LncRNA LPAL2/miR-1287-5p/EGFR Axis Modulates TED-Derived Orbital Fibroblast Activation Through Cell Adhesion Factors.

Context: The activation of orbital fibroblasts, the prime targets in thyroid eye disease (TED), is central to its underlying pathogenesis.

Objective: We aimed to investigate the mechanism of TED orbital fibroblast activation from the perspective of noncoding RNA regulation.

Methods: Immunofluorescence (IF) staining was applied to evaluate the fibrotic changes in target cells. Cell proliferation was evaluated by 5-ethoxy 2-deoxyuridine and colony-formation assays. Collagen I concentration was determined by enzyme-linked immunosorbent assay. Human microarray analysis was performed on 3 TED and 3 healthy control orbital tissue samples.
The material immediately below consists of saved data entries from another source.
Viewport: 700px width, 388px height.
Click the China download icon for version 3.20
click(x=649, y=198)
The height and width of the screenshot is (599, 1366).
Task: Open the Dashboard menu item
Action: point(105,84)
Results: Bioinformatics analysis showed that cell adhesion signaling factors were differentially expressed in TED tissues, including intercellular adhesion molecule (ICAM)-1, ICAM-4, vascular cell adhesion molecule, and CD44, which were all upregulated in diseased orbital tissues. Long noncoding RNA LPAL2 level was also upregulated in orbital tissues and positively correlated with ICAM-1 and ICAM-4 expression. Stimulation of the TED orbital fibroblasts by transforming growth factor-β1 (TGF-β1) significantly increased the expression of ICAM-1, ICAM-4, and LPAL2. Knockdown of LPAL2 in orbital fibroblasts inhibited TGF-β1-induced increases in cell adhesion factor levels and orbital fibroblast activation. Microarray profiling was performed on TED and normal orbital tissues to identify differentially expressed microRNAs, and miR-1287-5p was remarkably reduced within diseased orbital samples. miR-1287-5p was directly bound to the epidermal growth factor receptor (EGFR) 3' untranslated region and LPAL2, and LPAL2 modulated EGFR/protein kinase B (AKT) signaling through targeting miR-1287-5p.

Conclusion: The LPAL2/miR-1287-5p axis modulated TGF-β1-induced increases in cell adhesion factor levels and TED orbital fibroblast activation through EGFR/AKT signaling.